Records drawn from a dataset:
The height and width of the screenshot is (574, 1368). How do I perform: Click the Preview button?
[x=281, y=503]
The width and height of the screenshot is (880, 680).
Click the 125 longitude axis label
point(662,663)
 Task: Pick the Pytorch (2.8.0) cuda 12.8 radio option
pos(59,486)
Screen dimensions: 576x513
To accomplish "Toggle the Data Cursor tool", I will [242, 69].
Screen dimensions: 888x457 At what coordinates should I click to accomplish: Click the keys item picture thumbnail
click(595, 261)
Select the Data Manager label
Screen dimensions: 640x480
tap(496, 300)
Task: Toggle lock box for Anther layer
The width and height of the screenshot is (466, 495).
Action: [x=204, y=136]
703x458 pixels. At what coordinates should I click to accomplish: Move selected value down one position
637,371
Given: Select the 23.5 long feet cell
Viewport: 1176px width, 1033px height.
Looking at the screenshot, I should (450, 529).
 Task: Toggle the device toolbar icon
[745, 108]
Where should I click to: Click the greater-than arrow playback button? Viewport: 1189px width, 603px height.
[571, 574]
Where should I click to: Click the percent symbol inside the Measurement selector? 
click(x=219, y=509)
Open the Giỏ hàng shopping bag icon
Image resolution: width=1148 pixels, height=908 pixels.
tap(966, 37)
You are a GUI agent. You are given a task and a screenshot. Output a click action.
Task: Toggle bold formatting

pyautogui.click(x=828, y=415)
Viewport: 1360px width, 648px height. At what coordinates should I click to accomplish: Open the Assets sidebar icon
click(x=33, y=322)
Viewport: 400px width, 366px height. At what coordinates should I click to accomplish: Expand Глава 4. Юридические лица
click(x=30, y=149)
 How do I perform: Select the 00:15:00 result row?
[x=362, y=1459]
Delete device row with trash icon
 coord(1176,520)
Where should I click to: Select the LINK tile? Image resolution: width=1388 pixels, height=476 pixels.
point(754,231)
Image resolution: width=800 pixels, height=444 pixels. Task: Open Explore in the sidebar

WORK TO BE COMPLETED:
In the entries above, please find the line with "Screen dimensions: 888x457" and the line with "Given: Select the 23.5 long feet cell", then write out exactly those two lines and every line between them, and nothing more.

ANSWER SPACE:
Screen dimensions: 888x457 At what coordinates should I click to accomplish: Click the keys item picture thumbnail
click(595, 261)
Select the Data Manager label
Screen dimensions: 640x480
tap(496, 300)
Task: Toggle lock box for Anther layer
The width and height of the screenshot is (466, 495).
Action: [x=204, y=136]
703x458 pixels. At what coordinates should I click to accomplish: Move selected value down one position
637,371
Given: Select the 23.5 long feet cell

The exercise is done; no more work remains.